Final Version (I wish 😅)

Visuals

I used the Clevertap Design System to land at this:

Usability Test

I tried validating the dashboard I designed with a Product Manager at an EdTech Startup who has been using an internal NPS Dashboard built by her team.

The call was really insightful. I got a lot to work on.

Insights:

  1. The content of the graphs is relevant, but the presentation has been made complex. Make it simpler.
  2. Add filters & sorting options — these are necessary.
  3. Even after looking at this, I don’t know what my next step should be!
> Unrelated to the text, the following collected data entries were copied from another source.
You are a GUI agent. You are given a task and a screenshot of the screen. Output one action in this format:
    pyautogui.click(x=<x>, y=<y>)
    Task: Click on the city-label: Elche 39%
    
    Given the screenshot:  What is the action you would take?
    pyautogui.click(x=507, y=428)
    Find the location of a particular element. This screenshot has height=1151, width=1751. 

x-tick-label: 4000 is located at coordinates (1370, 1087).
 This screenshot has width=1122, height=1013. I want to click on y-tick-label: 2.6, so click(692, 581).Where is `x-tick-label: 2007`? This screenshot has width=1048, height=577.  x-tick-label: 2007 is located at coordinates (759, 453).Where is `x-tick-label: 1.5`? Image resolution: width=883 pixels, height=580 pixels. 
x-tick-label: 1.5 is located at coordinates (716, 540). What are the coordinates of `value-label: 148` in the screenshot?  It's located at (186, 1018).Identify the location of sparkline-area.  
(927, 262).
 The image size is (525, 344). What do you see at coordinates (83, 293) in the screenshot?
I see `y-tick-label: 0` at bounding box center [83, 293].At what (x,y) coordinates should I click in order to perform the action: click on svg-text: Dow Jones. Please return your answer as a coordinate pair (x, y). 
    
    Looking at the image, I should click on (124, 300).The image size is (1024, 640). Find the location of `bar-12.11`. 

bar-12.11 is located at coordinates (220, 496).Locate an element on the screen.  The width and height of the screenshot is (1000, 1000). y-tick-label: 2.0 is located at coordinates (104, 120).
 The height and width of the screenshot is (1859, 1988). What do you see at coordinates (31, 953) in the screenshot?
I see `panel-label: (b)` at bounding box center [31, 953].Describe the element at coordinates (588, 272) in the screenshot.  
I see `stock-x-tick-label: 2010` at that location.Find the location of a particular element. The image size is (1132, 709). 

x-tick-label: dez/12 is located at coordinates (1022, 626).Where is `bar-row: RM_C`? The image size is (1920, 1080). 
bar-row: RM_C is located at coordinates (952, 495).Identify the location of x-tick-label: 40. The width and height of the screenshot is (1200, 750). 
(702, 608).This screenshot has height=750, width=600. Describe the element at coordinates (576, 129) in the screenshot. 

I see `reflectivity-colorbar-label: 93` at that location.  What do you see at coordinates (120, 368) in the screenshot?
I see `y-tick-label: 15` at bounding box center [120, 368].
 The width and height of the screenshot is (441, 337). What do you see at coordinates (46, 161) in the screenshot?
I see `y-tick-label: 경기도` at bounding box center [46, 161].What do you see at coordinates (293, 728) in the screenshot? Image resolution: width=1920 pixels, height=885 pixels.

Some more data that could’ve been added

Entire Data — Global, % of Detractors/Promoters, etc for User Segments based on:

  • Subscription Tiers ( Disney+Hotstar has 3 )
  • Segments that the team has made (power users, super users, occasional users, etc )

NPS Popup

Another part of the assignment was to create an NPS Popup which would be displayed in the app. Basically the feedback form.

Overview

I went about finding out the consumer app for which I had to make the NPS form.

  1. It had to be an existing Clevertap Client
  2. The brand had to have a large enough user base where NPS would be effective. (Since NPS is the best suited where you have a considerable number of participants)

In the end, I chose Disney+Hotstar. Plus, I had recently dived deep into its design system for another assignment.

NPS Form

There could not be any qualitative data because that would have led to decreasing in participants, and that is the last thing you’d want for calculating your NPS.

There were 2 standard questions which I found suited best:

  1. How likely are you to recommend Disney+Hotstar to your friends or colleagues?
  2. If yes, what do you like/dislike about us?

These were not qualitative and didn’t require much thought before answering.

I went through the reviews of the Disney+Hotstar App to find out what the users like or dislike about the app. Ended up with these 5 options.

  1. Subscription Price
  2. Customer Support
  3. Content Availability
  4. Video & Audio Quality
  5. Ease of use.

Wireframes

The deliverables included 3 types of forms for mobile & desktop, with 3 points, 5 points, and a 10 point scale. Since this was a timed assignment and I had the entire dashboard to make, I didn’t spend a lot of time figuring out iterations for the form.

An NPS form didn’t require a lot to be functional.

Visuals

I followed Disney+Hotstar’s Design Language to design the popup, with a micro-interaction for delighting the user.

The thought process was that if the app is asking for something from the user, they should receive something.

After going through a few iterations of emoticons, faces, and smileys, and some flashy animations.

Final Screens

Desktop

https://cdn-images-1.medium.com/max/1000/1*Ch7P6rg-lziYZRu6OAN77Q.png

Mobile

https://cdn-images-1.medium.com/max/1000/1*mMjm9eHXApYam1XKukUAFQ.png

Prototypes:

Learnings

This was an interesting problem personally because I’ve used the Clevertap Dashboard as a client as a PM. Being on the other side of the product I wanted to get inside the user’s head.

I’ve always been fascinated by designing dashboards because in most cases it’s not for the average internet user but people like us. People like you and me who are reading this.

Also, a dashboard is supposed to be entirely functional while just following the design language of the app.

So by the end of the design, I had a lot of clarity around:

  1. Exactly what information has been displayed and why not something else at its place.
  2. Why has a particular piece of information been placed on every pixel of the screen
  3. Whether the user knows what to do next after going through the data

And that’s a wrap!

I’d love to know your thoughts on this one!